The laboratory currently operates cold-model and hot-model platforms ranging from milliliter to cubic-meter scale, and offers a wide range of impeller types to support diverse mixing investigations across various process conditions and materials.
Computational Fluid Dynamics (CFD) can replicate flow patterns within vessels and process setups without being limited by scale, allowing reliable prediction of the mixing performance of large tanks, including those with unique geometries or specific process requirements.
The MixUniX R&D team has extensively applied CFD across a wide range of process scenarios, from simple single-phase mixing to complex multiphase suspensions and dispersions. This approach not only addresses a variety of challenging technical problems for customers but also provides robust numerical simulation capabilities that underpin and accelerate product development.
MixUniX provides load and no-load testing services for mixers. All testing procedures are conducted in strict accordance with applicable standards to ensure objective, accurate analysis and reliable recommendations.
The 29,000‑gallon (~110 m³) test tank accommodates mixers with motor power up to 250 HP (200 kW), shaft lengths up to 17.2ft (5.4 m), and impeller diameters up to 16.4 ft (5 m). It supports simultaneous testing of up to four mixer units and is equipped with an underwater camera system for real‑time monitoring of current, voltage, noise, speed, and vibration.
The no-load test platform supports mixers with shaft lengths up to 45.9 ft (14 m) and impeller diameters up to 26.4 ft (8 m).
By performing both no‑load and load tests prior to shipment, potential issues in design or manufacturing can be identified and resolved, ensuring the reliability of the delivered equipment.

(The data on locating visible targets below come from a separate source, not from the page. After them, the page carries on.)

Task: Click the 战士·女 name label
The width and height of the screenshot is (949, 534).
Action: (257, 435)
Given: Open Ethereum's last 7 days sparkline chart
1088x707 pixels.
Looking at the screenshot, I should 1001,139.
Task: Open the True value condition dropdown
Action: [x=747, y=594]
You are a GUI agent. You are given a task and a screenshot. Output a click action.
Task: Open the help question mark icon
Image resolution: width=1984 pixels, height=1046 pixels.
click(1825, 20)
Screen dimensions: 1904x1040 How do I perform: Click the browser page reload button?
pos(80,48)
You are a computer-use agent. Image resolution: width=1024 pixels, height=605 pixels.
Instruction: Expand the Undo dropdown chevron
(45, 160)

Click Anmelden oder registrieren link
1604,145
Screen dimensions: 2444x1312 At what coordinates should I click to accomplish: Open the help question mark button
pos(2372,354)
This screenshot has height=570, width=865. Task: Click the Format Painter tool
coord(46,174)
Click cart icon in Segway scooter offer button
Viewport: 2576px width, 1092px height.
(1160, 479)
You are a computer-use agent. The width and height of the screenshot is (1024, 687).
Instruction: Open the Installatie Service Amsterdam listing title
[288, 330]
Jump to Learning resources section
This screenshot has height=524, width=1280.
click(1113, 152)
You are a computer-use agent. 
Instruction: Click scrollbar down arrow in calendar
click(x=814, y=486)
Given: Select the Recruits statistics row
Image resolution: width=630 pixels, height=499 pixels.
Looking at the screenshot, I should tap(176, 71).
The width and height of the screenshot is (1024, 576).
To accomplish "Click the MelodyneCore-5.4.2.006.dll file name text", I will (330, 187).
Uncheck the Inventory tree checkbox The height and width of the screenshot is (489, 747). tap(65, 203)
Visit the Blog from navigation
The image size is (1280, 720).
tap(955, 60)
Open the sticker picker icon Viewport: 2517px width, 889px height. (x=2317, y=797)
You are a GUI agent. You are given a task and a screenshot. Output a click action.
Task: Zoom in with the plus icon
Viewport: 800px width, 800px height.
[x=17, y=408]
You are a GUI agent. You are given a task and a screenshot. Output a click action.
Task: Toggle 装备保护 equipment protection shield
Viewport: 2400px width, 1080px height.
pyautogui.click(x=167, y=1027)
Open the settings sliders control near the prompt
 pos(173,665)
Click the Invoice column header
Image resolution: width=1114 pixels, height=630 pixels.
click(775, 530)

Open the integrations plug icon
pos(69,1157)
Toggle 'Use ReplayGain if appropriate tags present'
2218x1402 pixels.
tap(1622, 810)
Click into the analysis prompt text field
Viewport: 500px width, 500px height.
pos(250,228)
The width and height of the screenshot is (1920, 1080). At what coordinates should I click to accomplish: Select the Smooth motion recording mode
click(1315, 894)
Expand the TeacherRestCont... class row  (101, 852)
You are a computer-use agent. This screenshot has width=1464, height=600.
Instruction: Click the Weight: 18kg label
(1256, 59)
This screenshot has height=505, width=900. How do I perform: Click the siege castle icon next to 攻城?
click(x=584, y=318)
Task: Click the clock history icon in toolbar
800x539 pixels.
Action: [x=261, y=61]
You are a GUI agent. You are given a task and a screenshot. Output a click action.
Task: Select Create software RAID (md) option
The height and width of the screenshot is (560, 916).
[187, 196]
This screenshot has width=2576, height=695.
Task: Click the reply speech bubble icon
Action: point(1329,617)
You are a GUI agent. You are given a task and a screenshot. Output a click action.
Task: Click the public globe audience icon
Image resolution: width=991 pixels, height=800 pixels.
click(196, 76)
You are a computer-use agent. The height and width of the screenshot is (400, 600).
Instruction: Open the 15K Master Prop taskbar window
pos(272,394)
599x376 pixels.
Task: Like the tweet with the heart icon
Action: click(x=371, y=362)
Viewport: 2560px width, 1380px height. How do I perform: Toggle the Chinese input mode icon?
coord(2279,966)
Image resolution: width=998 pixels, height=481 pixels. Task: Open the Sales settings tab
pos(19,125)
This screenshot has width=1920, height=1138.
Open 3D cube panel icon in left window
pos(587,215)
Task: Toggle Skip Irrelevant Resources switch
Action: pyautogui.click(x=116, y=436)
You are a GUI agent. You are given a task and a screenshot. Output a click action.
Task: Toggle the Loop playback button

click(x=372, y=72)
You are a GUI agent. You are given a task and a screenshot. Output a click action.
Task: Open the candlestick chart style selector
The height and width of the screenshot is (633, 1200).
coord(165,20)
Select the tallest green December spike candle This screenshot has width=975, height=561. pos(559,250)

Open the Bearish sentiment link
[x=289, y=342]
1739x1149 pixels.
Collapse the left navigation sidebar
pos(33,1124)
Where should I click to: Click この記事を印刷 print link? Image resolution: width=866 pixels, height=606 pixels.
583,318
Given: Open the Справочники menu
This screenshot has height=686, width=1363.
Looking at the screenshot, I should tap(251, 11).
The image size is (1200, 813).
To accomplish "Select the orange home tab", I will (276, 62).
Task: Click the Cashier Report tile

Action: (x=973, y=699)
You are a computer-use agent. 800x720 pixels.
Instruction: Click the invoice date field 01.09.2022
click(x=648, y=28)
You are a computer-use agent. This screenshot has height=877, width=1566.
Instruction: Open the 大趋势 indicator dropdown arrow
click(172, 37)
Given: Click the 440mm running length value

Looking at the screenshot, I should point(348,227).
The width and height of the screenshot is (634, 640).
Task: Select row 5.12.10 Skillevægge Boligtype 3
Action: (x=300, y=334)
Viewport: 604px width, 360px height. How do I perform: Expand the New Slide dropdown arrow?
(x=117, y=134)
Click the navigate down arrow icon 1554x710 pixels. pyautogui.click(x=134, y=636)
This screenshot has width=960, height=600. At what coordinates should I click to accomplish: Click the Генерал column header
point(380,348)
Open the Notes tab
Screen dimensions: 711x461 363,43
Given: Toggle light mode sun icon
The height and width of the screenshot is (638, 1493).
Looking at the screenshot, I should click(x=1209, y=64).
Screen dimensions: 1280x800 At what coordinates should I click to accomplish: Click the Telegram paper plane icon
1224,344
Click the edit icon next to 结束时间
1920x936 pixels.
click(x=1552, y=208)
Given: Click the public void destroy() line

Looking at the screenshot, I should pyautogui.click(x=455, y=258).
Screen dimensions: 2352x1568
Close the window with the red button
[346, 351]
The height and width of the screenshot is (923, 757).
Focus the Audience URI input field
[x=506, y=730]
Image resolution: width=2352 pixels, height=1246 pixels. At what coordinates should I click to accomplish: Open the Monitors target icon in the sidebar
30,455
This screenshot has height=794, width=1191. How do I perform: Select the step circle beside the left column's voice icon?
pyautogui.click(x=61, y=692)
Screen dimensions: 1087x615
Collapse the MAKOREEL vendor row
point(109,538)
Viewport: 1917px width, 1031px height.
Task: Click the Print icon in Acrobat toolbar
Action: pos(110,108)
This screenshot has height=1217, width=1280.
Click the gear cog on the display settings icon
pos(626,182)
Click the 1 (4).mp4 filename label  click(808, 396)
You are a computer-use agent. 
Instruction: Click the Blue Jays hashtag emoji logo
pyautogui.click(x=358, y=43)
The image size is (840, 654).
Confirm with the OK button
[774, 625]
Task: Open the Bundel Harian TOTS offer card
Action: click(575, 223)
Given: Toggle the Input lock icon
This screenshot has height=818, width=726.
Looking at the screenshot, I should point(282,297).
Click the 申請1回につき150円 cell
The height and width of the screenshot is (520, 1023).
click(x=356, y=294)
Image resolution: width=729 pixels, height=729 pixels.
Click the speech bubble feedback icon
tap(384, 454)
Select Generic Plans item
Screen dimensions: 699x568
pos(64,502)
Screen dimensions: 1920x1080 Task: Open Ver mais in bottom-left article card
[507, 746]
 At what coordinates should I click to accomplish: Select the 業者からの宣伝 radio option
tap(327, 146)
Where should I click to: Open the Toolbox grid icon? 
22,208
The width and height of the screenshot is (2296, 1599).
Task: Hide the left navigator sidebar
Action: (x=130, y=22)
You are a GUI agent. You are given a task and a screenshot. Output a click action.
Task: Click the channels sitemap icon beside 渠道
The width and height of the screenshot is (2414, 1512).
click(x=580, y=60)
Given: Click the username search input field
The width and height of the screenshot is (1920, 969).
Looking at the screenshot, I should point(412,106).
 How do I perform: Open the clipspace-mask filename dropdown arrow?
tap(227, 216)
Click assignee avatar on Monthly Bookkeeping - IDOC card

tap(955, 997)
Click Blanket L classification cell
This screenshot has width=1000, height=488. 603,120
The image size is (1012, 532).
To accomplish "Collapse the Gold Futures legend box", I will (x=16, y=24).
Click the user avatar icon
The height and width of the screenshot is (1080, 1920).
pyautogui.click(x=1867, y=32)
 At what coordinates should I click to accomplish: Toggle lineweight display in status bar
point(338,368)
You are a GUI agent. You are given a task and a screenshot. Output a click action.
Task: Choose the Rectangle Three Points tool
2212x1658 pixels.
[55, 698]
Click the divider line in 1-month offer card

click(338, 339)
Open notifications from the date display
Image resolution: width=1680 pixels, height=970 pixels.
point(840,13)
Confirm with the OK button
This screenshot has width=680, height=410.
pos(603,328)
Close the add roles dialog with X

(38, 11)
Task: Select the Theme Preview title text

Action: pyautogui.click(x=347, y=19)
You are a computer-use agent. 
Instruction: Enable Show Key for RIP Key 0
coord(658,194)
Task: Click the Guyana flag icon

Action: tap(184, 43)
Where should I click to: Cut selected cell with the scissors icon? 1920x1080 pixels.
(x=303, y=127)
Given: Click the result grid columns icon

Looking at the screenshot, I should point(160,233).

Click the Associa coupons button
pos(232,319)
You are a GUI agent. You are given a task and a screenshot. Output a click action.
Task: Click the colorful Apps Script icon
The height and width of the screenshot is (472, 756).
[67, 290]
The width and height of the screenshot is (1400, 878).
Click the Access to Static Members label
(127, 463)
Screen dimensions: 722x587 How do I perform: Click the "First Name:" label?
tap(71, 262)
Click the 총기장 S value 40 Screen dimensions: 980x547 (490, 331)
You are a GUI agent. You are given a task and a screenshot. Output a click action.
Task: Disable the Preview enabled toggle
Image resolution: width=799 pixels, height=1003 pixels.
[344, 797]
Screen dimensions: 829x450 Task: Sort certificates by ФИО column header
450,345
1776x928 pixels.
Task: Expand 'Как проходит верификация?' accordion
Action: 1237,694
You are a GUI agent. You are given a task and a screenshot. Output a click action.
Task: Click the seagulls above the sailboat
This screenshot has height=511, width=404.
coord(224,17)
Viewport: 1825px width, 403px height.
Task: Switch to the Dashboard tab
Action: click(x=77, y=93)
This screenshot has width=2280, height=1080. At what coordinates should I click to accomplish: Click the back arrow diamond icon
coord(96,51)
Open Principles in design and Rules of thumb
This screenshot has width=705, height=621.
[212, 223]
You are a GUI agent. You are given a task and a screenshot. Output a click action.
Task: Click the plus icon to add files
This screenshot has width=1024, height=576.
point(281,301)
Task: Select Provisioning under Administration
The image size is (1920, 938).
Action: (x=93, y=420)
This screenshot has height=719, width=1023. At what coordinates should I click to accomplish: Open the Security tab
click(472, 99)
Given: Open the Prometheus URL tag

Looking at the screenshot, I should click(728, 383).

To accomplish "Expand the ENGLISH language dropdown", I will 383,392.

In mixer selection and design, MixUniX has established a comprehensive management and design software framework. Its proprietary design software not only incorporates a wide range of proven engineering calculation formulas but also integrates nearly three decades of valuable design expertise inherited from Greatwall Mixers. These field-validated insights provide highly valuable technical support and scientific guidance for the development of new mixer designs.